Ada's strengths are its 1) powerful type system (custom integer types, use of any enumerated type as an index, etc.), 2) perfect fit for embedded programming with representation clauses, the real-time systems annex, and the high integrity systems annex, 3) built-in Design-by-Contract preconditions, postconditions, and invariants, and 4) Tasking built into the language / run-time. Compared to Rust, Ada feels a bit clunky and the tooling varies greatly from one Ada implementation to another. However, for some work, Ada is the only choice because Rust does not have sufficently qualified toolchains yet. (Hopefully soon . . .)
Both languages have great foreign function interfaces and are relatively easy to use with C compared to some other programming languages. Having done a fair bit of C programming in the past, today I would always choose Rust over C or C++ when given the choice.

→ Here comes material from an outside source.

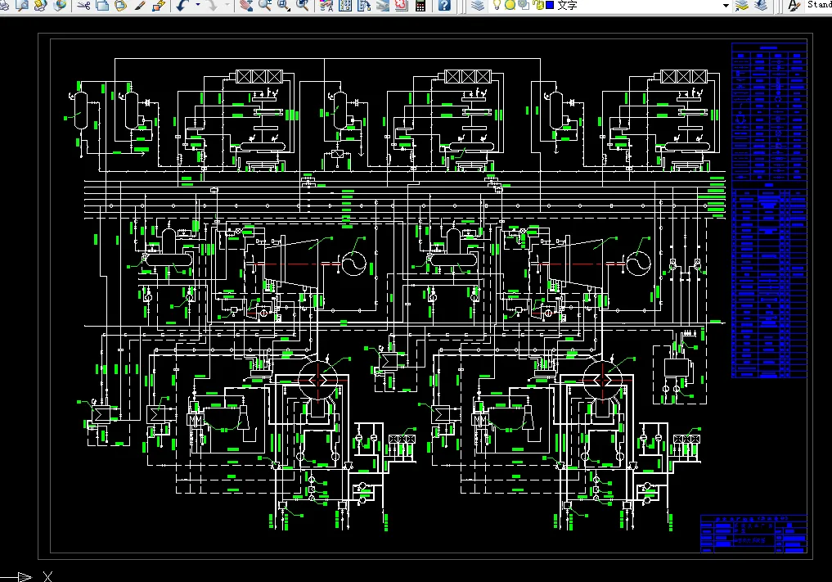Select the Zoom Realtime magnifier icon

click(x=264, y=5)
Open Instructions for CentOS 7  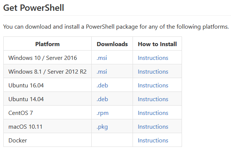pyautogui.click(x=153, y=113)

This applies to both suggestions ("fork" and "don't use it").
If we could go back in time and have the rust project decide to never implement async, I wonder what rust would look like today. There's a good chance the language & compiler would be much nicer as a result.
If withoutboats is right [1], then Rust would never have received the industry backing to be as successful as it is now.
[1]: https://without.boats/blog/why-async-rust/ especially the section "Organizational considerations"
I don't know what you had in mind for "sponsored" but others would disagree and say both C and C++ were "sponsored by AT&T Bell Labs" because the people who created them (Dennis Ritchie, Bjarne Stroustrup) were employees of AT&T. Analogous to Rob Pike, et al. of Go Language being employed/sponsored at Google.
We have hundreds of languages made to please the corporate overlords.
Can't we just have one language that's actually nice to use?
The decision for `async` handed a lot of power to Amazon et al.